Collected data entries
================

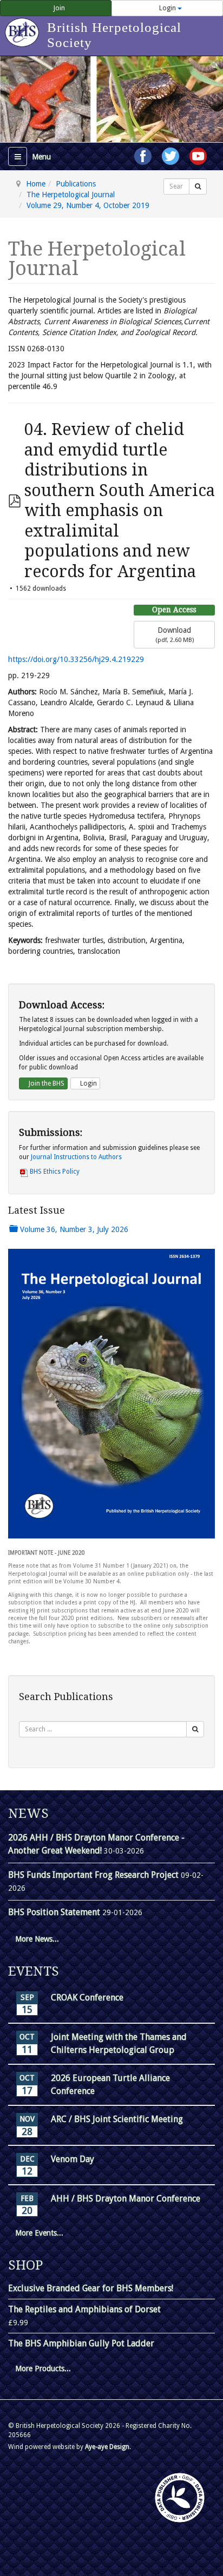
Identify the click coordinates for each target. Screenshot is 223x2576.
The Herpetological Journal (71, 194)
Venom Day (72, 2159)
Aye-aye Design (107, 2447)
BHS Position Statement (55, 1912)
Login (168, 8)
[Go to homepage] (23, 27)
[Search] (198, 186)
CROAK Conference (87, 1997)
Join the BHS (45, 1083)
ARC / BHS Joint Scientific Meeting (117, 2119)
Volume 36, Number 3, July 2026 (73, 1229)
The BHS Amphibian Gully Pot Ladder (81, 2343)
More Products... (43, 2368)
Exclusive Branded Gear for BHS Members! (90, 2288)
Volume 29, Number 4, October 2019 (88, 205)
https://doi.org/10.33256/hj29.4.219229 (76, 659)
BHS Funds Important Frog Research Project (94, 1875)
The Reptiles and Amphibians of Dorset (84, 2309)
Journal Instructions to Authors (76, 1157)
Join (58, 8)
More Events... (39, 2233)
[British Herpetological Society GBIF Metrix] (180, 2498)
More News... (37, 1939)
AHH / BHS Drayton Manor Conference (125, 2198)
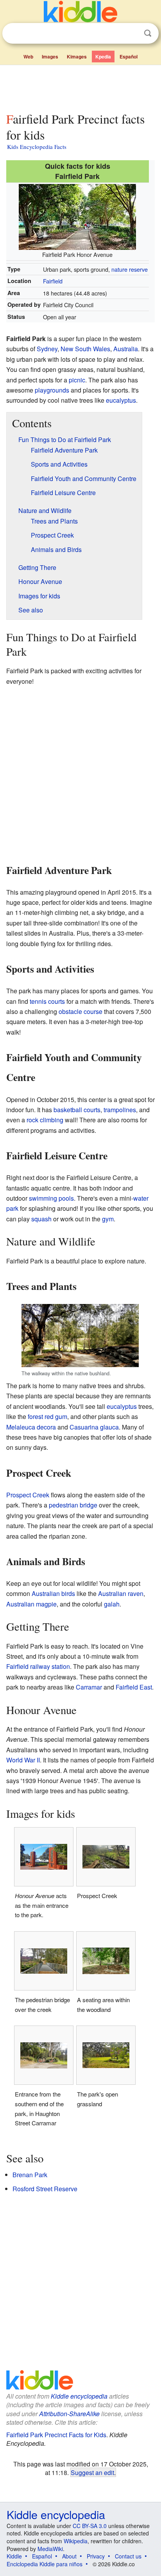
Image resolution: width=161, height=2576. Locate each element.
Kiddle (14, 2556)
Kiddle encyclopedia (79, 2396)
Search (147, 33)
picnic (77, 379)
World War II (23, 1759)
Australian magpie (31, 1603)
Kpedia (103, 56)
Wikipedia (76, 2541)
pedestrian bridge (73, 1504)
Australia (125, 348)
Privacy (96, 2556)
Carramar (89, 1687)
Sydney (47, 348)
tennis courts (47, 1001)
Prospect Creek (27, 1494)
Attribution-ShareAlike (69, 2413)
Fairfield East (134, 1687)
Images (50, 56)
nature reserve (129, 269)
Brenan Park (30, 2174)
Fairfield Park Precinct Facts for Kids (56, 2434)
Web (28, 56)
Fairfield (53, 281)
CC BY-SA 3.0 (90, 2526)
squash (41, 1218)
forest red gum (47, 1416)
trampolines (120, 1109)
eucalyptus (121, 400)
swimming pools (51, 1198)
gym (108, 1218)
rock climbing (45, 1119)
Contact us (128, 2556)
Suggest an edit (92, 2472)
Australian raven (120, 1593)
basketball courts (77, 1109)
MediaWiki (50, 2549)
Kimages (77, 56)
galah (112, 1603)
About (69, 2556)
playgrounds (52, 390)
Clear (131, 33)
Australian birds (53, 1593)
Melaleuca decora (31, 1426)
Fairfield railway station (38, 1666)
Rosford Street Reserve (45, 2188)
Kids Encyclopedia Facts (36, 146)
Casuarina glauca (94, 1426)
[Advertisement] (80, 86)
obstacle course (80, 1011)
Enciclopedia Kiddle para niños (44, 2564)
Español (129, 56)
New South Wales (85, 348)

================

> _WHAT IS REQUIRED_
Above are records; repeat only the lines from the line with "CROAK Conference (87, 1997)" through the line with "Kiddle (14, 2556)", and leave pictures out.

> _RESULT OF THIS TASK_
CROAK Conference (87, 1997)
Join the BHS (45, 1083)
ARC / BHS Joint Scientific Meeting (117, 2119)
Volume 36, Number 3, July 2026 (73, 1229)
The BHS Amphibian Gully Pot Ladder (81, 2343)
More Products... (43, 2368)
Exclusive Branded Gear for BHS Members! (90, 2288)
Volume 29, Number 4, October 2019 (88, 205)
https://doi.org/10.33256/hj29.4.219229 (76, 659)
BHS Funds Important Frog Research Project (94, 1875)
The Reptiles and Amphibians of Dorset (84, 2309)
Journal Instructions to Authors (76, 1157)
Join (58, 8)
More Events... (39, 2233)
[British Herpetological Society GBIF Metrix] (180, 2498)
More News... (37, 1939)
AHH / BHS Drayton Manor Conference (125, 2198)
Image resolution: width=161, height=2576. Locate each element.
Kiddle (14, 2556)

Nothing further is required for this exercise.